(Beginning of Task inputs)

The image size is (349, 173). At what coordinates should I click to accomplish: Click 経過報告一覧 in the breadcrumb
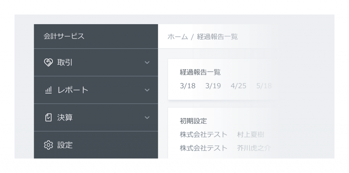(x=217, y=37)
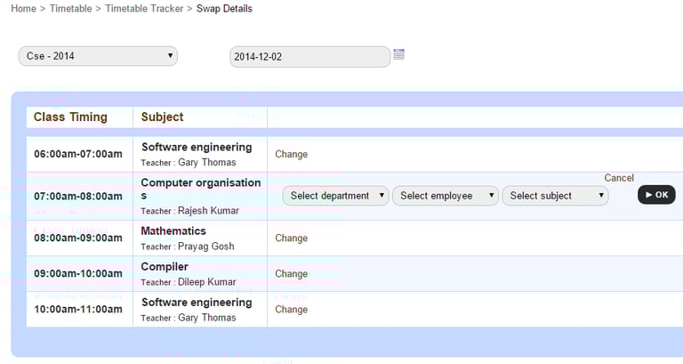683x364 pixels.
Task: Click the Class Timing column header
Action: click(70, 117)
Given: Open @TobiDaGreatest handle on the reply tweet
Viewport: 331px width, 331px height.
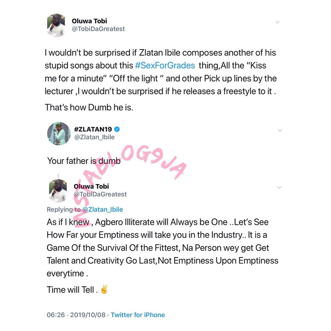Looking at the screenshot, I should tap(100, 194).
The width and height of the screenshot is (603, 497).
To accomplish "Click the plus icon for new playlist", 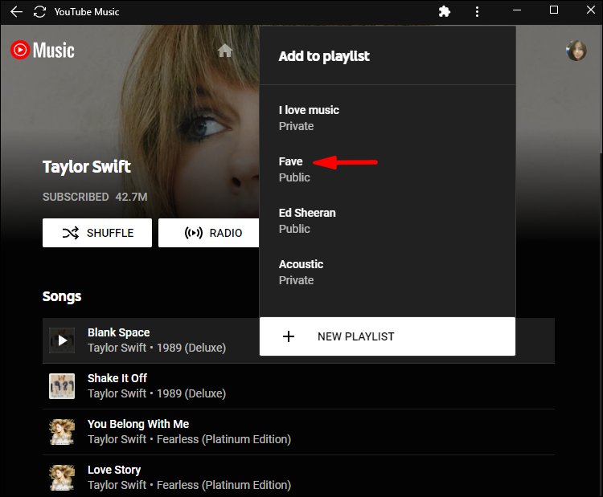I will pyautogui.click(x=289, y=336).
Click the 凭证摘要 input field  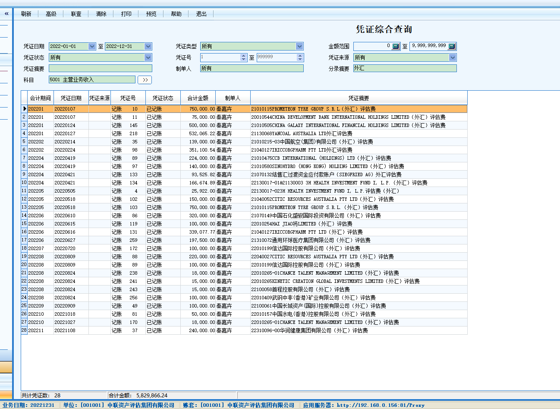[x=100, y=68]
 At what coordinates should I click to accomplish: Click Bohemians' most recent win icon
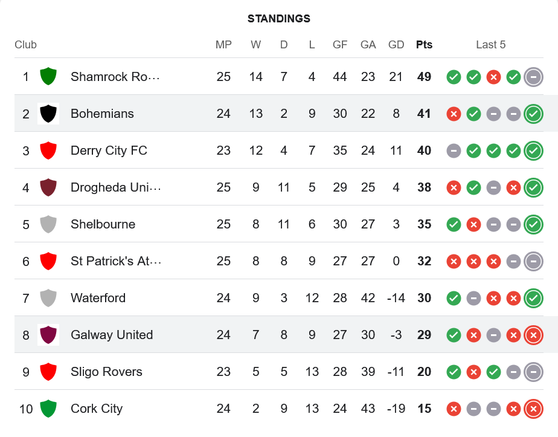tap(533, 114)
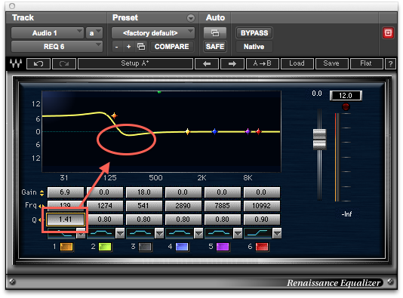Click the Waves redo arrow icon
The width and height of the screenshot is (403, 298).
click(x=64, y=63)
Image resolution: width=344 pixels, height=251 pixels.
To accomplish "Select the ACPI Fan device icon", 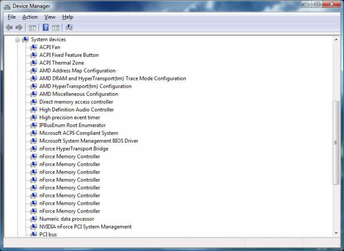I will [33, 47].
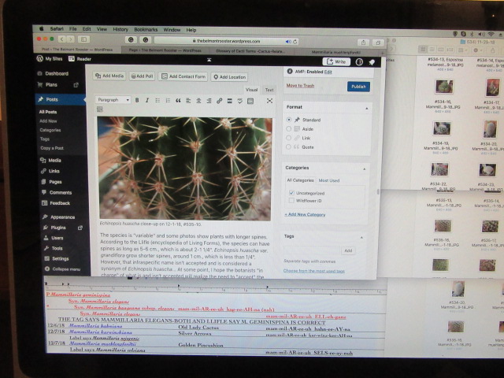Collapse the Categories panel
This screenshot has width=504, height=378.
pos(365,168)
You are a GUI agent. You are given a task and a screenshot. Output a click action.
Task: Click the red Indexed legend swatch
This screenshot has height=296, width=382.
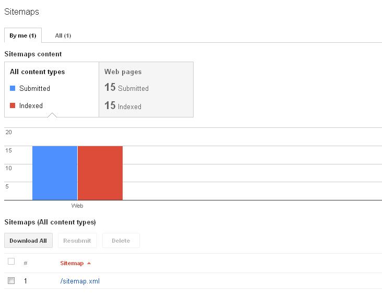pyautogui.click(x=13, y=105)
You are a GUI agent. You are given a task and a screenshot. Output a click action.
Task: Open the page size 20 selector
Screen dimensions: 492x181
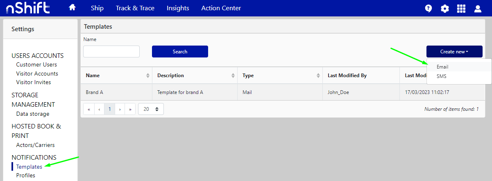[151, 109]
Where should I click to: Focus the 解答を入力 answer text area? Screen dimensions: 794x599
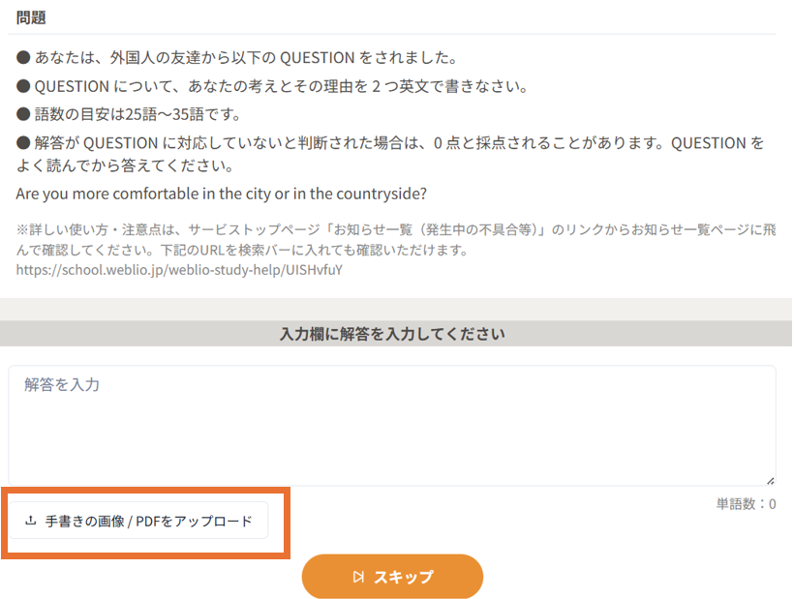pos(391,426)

(End of Task inputs)
(Beginning of Task inputs)

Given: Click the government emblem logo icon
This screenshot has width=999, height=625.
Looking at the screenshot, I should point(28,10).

(End of Task inputs)

* Task requirements *
Filter the entries by the string "Open" and copy each matching line.

* Output for this task *
Given: Open @TobiDaGreatest handle on the reply tweet
Task: Open the page size 20 selector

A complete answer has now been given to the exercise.